◆ **Description of the task**:
Reproduce verbatim the stretch of the records from their start through the line containing "will [x=1541, y=43].", including both ends.
--
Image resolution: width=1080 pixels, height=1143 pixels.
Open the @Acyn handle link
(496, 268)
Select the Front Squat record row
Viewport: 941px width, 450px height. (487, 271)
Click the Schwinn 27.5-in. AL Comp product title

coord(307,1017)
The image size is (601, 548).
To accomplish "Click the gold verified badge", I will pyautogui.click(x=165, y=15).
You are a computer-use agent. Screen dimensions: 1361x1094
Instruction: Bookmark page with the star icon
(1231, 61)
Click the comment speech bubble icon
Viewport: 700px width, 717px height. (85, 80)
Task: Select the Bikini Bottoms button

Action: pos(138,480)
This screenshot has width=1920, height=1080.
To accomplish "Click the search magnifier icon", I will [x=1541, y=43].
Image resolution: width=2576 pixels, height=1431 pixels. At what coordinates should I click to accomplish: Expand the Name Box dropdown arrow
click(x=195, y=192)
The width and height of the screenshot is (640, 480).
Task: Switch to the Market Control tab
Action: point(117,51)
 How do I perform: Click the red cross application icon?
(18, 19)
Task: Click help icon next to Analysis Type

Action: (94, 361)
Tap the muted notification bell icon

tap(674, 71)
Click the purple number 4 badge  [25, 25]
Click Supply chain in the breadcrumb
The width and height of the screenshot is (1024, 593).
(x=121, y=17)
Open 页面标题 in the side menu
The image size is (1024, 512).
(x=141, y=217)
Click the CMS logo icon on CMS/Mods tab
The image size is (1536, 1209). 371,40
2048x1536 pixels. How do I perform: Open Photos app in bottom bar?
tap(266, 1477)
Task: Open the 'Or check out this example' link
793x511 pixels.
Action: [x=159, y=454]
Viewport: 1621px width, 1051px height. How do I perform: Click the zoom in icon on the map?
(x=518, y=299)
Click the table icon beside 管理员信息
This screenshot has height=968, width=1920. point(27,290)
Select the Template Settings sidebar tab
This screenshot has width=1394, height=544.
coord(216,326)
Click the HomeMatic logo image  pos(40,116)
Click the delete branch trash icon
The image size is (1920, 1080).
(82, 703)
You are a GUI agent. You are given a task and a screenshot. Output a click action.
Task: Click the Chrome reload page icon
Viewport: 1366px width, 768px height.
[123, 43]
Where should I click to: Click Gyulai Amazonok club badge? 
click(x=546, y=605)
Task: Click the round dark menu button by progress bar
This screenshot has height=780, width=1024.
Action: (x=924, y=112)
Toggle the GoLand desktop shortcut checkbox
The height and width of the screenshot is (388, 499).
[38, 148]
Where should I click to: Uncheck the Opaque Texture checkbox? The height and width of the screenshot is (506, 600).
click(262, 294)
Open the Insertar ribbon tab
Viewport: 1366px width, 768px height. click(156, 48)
--
◆ **Task response**:
Image resolution: width=1080 pixels, height=1143 pixels.
Open the @Acyn handle link
(496, 268)
Select the Front Squat record row
Viewport: 941px width, 450px height. (487, 271)
Click the Schwinn 27.5-in. AL Comp product title

coord(307,1017)
The image size is (601, 548).
To accomplish "Click the gold verified badge", I will pyautogui.click(x=165, y=15).
You are a computer-use agent. Screen dimensions: 1361x1094
Instruction: Bookmark page with the star icon
(1231, 61)
Click the comment speech bubble icon
Viewport: 700px width, 717px height. (85, 80)
Task: Select the Bikini Bottoms button

Action: pos(138,480)
This screenshot has width=1920, height=1080.
To accomplish "Click the search magnifier icon", I will [x=1541, y=43].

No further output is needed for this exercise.